Files
TDT4200/exercise2/report.md

2.6 KiB

title, date, author
title date author
theory questions 2025-09-16 fredrik robertsen

1) speed-up

the formula for speed-up is given by

\text{speed-up} = \frac{1}{\text{serialized-portion}}

such that if a program has 20% serial, you will at most get a 5x speed-up by parallelizing.

i did not get any speed-up. in fact, my program is blazingly slow: creating an image of twice the original XSIZE and YSIZE took closer to 5 seconds for my MPI program, whereas the provided CPU program did it in about 3 seconds. this is probably due to several issues, such as only running the MPI-program on my own laptop, thus likely not leveraging any parallel processing. thence and from other MPI overhead we obtain such discrepancies. i might have been able to break even, if i ran it on snotra. i just don't think my implementation is particularly fast, mostly due to the I/O part.

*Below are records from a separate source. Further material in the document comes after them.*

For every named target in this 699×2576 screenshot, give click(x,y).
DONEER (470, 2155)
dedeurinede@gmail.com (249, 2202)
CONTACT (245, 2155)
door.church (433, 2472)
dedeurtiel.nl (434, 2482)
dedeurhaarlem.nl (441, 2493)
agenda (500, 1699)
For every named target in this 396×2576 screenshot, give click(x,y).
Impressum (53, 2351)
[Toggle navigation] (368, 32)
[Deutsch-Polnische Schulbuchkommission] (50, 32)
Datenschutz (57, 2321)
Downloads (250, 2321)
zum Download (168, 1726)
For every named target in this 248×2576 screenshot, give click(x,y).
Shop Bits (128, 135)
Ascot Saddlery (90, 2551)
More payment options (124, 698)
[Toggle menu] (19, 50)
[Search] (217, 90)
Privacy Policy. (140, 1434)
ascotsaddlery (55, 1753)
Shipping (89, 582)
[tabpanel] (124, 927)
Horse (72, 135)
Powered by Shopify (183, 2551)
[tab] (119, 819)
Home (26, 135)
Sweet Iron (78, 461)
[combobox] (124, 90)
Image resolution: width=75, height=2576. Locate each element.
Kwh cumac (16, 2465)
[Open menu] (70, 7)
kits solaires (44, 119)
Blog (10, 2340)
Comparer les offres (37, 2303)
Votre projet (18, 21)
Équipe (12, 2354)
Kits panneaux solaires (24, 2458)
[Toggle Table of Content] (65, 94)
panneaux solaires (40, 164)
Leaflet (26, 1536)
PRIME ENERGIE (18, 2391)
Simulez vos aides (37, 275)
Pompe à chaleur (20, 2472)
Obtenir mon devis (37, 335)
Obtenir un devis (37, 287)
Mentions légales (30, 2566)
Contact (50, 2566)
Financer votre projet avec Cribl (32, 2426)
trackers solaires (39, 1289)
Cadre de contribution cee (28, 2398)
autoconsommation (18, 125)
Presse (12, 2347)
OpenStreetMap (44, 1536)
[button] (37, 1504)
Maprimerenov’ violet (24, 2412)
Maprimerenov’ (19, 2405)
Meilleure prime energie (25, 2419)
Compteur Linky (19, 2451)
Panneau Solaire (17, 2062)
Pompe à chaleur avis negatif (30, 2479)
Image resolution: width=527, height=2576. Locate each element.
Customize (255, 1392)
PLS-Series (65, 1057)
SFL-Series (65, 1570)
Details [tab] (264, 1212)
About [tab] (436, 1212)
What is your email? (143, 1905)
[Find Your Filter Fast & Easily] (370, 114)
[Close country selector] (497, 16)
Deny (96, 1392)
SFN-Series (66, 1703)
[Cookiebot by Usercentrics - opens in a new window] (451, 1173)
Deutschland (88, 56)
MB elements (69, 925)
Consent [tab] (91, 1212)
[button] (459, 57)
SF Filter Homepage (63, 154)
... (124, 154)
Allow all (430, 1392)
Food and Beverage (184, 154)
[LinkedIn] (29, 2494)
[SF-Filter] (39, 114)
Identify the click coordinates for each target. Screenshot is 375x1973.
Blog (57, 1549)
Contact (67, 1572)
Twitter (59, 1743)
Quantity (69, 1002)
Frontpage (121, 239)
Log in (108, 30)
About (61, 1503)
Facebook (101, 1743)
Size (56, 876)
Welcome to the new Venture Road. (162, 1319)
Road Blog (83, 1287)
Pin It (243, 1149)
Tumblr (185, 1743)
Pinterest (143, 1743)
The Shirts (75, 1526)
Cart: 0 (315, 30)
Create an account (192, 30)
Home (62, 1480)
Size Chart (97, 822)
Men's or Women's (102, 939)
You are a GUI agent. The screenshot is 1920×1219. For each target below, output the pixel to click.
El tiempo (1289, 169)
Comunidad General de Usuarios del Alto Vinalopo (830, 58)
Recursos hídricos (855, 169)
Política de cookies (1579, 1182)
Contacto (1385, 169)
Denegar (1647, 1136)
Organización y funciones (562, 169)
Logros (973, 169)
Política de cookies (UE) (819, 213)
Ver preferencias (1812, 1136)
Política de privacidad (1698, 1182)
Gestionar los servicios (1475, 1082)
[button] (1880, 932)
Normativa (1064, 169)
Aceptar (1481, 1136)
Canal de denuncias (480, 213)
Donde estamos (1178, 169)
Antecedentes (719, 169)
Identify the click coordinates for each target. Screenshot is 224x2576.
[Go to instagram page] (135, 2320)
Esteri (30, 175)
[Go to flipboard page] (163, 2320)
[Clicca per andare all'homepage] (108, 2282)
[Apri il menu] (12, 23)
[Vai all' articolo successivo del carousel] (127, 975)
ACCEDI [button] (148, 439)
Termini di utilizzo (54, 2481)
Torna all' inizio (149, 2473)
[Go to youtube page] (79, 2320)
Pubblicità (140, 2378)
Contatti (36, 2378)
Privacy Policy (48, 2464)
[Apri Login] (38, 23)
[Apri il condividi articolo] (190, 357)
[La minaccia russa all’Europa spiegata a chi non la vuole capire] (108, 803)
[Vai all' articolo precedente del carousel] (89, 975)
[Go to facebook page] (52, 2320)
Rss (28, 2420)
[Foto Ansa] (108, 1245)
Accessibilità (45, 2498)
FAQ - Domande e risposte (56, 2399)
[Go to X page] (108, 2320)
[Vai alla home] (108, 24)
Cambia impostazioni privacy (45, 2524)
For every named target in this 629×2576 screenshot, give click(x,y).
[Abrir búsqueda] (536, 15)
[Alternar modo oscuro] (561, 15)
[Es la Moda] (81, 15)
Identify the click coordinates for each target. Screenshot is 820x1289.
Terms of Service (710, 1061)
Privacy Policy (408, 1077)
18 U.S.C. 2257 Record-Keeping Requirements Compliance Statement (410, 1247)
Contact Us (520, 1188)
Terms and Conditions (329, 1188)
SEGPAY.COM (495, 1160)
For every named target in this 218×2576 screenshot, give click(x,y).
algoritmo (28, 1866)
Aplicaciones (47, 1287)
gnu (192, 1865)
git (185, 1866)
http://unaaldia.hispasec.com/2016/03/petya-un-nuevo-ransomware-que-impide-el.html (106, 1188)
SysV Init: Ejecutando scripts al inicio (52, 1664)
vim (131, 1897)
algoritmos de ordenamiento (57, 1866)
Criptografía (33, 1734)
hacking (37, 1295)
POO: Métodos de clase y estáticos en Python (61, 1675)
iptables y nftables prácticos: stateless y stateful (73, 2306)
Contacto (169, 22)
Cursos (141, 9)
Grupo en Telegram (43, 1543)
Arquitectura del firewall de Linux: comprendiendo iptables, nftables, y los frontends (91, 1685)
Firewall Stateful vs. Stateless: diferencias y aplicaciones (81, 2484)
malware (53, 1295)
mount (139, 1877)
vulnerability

2) weak- and strong scaling

  • strong scaling refers to scaling by increasing the amount of processors while keeping the problem size fixed.
  • weak scaling refers to scaling by increasing both the problem size and amount of processors so as to keep the amount of work per processor fixed.

thought scenario from education-mode AI: adding one or more people to the task of washing 10 dishes and 100 dishes. both examples are strong scaling, because amount of dishes are the same, even if we add people. however, it highlights overhead. it might be harder to work together on 10 dishes as opposed to 100. then, if you were to hire people to wash dishes per 10 dishes you have to wash, then we are talking about weak scaling.

the main difference is that strong scaling becomes applicable when you have a sufficiently big enough problem size to begin with, such that the coordination overhead becomes minimal. weak scaling works at any problem size, because it is scaled proportionally to the amount of processors.

3) SIMD vs SPMD

MPI is SPMD, single program multiple data.

this is apparent from the fact that we have only a single program running, spawning subprocesses to handle the multiple data. program refers to how each subprocess has the same program code, using only clever if-statements to differentiate between relevant ranks.

SIMD is different in that it uses instruction-level handling of multiple data through vectorization. i.e. it could perform arithmetic or calculations on many elements of an array simultaneously through a single instruction, rather than spinning up subprocesses for doing it in parallel. this requires hardware support through the cpu architecture, i.e. through vector registers. though i don't know much about this (yet), as we've focused on SPMD so far.